**Requirements:** Gather each line of the data below that contains the word "width", and copy those lines in full.

**Data for this task:**
◆ ◆ ◆ ◆

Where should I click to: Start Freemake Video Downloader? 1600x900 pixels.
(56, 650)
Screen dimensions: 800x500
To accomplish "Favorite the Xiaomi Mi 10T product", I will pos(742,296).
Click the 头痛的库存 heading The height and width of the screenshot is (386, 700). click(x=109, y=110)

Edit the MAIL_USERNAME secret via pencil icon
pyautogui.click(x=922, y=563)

◆ ◆ ◆ ◆

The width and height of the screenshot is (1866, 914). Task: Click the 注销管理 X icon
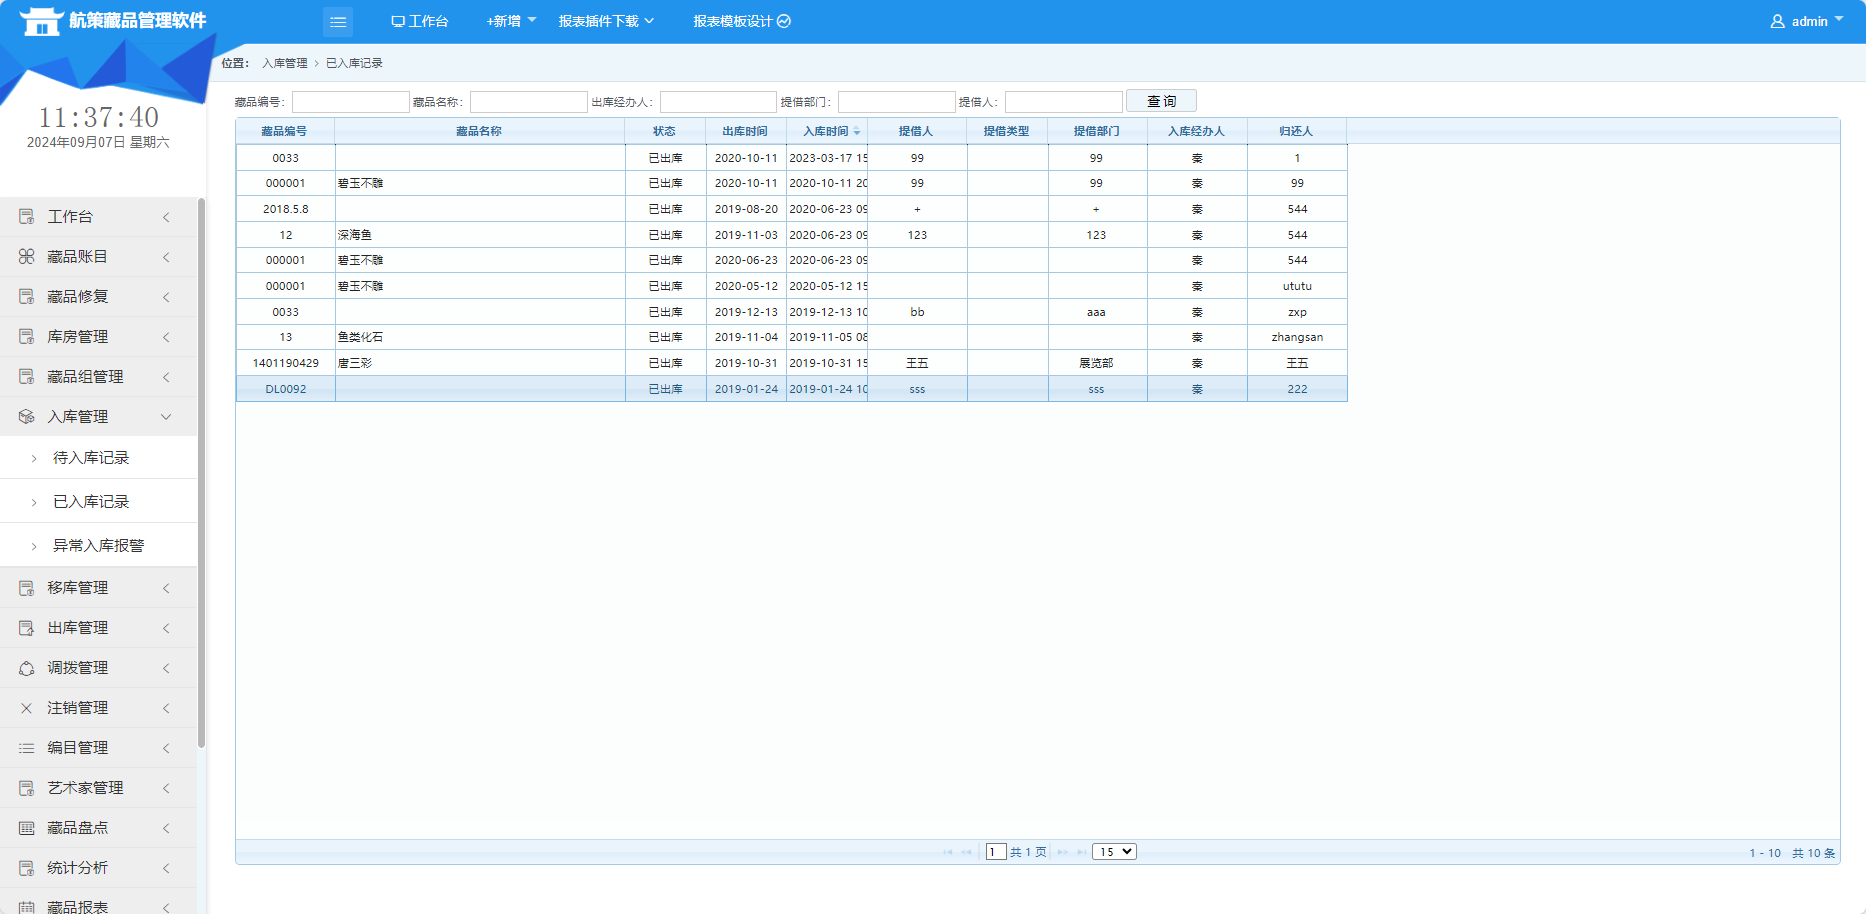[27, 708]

◆ ◆ ◆ ◆

**Written solution:**
Click the 头痛的库存 heading The height and width of the screenshot is (386, 700). click(x=109, y=110)
The width and height of the screenshot is (1866, 914). Task: Click the 注销管理 X icon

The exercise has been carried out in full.